**Your objective**
Rewrite the stretch of items from the line containing "Image resolution: width=560" through the line containing "y-tick-label: 4 is" as a numbered list, one line per number, leaving out any blank lines and everything outside that stretch.

**Material for this exercise**
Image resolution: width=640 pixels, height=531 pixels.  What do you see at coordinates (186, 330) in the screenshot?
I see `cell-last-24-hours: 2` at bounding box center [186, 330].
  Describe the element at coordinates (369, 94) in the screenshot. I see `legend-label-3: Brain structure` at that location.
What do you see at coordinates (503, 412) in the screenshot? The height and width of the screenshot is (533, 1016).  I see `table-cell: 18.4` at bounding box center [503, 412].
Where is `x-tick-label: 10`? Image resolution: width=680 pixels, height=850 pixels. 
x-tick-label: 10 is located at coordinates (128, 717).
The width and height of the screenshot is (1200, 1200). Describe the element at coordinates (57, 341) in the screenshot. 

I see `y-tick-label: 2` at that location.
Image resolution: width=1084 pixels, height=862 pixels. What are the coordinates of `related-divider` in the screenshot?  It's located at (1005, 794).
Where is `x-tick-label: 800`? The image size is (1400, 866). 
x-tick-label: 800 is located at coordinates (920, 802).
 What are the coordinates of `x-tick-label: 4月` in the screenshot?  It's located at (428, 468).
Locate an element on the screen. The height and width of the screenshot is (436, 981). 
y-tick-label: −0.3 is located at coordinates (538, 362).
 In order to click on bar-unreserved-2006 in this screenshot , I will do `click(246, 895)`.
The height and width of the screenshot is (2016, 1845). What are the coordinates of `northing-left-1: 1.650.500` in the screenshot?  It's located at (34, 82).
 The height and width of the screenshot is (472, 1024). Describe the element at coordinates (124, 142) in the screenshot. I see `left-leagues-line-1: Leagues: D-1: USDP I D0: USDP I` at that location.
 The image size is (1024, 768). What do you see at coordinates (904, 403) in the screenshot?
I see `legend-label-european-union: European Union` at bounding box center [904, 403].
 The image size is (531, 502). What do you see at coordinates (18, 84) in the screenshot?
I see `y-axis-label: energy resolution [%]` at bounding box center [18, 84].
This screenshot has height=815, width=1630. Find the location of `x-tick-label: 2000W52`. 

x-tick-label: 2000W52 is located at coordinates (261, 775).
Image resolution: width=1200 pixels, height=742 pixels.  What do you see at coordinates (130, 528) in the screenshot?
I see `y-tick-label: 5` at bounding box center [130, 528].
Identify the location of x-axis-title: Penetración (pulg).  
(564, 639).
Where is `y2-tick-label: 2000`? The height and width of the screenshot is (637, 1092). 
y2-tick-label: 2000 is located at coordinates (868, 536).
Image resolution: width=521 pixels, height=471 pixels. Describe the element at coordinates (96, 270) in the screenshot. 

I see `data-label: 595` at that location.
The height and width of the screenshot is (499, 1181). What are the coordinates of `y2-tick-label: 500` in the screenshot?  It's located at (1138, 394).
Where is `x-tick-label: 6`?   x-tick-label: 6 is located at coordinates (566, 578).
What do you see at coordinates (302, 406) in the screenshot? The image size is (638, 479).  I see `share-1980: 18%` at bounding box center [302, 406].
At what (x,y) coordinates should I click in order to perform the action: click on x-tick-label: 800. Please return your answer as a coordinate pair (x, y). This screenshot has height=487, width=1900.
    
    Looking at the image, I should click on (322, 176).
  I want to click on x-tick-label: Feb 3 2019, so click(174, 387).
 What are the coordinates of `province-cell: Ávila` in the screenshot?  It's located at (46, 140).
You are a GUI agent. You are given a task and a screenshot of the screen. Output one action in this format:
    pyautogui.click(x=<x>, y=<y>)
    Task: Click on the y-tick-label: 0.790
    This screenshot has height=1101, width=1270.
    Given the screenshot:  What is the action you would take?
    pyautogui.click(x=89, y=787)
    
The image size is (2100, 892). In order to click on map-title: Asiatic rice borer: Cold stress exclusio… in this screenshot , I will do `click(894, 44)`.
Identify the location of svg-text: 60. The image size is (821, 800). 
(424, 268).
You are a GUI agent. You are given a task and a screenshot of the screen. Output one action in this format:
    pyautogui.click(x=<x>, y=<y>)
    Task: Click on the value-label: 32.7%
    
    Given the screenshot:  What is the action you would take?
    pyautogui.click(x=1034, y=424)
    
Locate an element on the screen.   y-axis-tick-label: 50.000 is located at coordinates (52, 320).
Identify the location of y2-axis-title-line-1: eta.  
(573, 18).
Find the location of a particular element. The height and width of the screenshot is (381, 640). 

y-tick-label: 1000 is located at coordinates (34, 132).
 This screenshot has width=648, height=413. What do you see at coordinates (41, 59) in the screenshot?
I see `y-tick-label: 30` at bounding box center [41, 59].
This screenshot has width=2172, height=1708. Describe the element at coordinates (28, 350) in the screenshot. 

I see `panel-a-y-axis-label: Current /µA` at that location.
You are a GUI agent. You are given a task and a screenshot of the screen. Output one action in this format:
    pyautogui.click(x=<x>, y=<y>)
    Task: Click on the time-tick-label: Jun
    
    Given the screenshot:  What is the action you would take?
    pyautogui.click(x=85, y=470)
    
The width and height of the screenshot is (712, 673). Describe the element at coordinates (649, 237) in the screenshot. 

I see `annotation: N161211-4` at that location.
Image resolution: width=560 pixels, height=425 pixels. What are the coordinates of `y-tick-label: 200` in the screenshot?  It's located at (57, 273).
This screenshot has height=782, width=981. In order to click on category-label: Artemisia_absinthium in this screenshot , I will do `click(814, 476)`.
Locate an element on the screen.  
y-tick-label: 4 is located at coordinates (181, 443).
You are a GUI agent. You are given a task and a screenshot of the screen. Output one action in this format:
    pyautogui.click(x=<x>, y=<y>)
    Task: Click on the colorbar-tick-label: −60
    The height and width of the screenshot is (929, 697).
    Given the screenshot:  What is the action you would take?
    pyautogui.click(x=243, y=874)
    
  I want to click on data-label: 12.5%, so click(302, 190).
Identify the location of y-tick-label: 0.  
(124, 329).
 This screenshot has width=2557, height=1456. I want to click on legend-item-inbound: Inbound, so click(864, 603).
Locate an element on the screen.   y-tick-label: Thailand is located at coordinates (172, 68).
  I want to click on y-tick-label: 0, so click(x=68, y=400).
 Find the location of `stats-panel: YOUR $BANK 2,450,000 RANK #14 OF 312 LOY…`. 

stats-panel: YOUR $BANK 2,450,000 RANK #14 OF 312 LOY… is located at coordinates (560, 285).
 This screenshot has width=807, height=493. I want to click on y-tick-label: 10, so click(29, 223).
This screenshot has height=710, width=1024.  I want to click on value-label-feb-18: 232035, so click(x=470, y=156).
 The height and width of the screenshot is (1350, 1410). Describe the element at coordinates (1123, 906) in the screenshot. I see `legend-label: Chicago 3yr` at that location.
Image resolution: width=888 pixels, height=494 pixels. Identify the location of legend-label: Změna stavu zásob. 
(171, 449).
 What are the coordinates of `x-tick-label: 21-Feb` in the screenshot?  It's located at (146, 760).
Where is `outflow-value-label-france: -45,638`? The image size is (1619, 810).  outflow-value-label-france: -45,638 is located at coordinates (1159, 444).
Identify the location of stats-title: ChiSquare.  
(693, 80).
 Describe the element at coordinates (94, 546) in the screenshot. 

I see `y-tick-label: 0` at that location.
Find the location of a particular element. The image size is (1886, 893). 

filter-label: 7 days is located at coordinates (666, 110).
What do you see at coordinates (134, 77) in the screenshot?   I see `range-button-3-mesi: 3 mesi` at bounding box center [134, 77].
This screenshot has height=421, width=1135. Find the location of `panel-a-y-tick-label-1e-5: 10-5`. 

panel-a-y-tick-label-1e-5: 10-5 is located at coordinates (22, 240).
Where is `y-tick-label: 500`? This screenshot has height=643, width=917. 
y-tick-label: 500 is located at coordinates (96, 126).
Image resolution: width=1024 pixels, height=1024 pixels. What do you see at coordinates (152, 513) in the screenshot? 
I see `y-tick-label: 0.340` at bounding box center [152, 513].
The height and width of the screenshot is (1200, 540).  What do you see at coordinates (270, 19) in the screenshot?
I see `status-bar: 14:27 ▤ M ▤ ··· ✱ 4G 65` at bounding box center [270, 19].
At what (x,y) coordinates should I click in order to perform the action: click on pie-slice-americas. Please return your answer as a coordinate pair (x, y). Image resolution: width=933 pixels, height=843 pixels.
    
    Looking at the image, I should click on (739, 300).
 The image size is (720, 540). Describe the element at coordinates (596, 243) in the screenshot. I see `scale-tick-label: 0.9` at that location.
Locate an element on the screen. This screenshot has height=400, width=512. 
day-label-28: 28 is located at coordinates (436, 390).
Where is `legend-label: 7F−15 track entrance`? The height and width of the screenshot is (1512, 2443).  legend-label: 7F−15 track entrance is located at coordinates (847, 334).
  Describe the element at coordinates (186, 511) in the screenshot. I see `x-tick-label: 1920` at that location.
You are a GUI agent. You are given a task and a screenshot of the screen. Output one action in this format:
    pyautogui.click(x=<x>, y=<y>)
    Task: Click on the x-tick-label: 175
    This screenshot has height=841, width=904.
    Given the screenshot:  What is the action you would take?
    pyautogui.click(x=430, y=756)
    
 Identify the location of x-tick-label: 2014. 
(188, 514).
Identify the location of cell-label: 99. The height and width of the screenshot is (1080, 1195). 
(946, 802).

**Reply to the exercise**
1. Image resolution: width=560 pixels, height=425 pixels. What are the coordinates of `y-tick-label: 200` in the screenshot?  It's located at (57, 273).
2. This screenshot has height=782, width=981. In order to click on category-label: Artemisia_absinthium in this screenshot , I will do `click(814, 476)`.
3. Locate an element on the screen.  
4. y-tick-label: 4 is located at coordinates (181, 443).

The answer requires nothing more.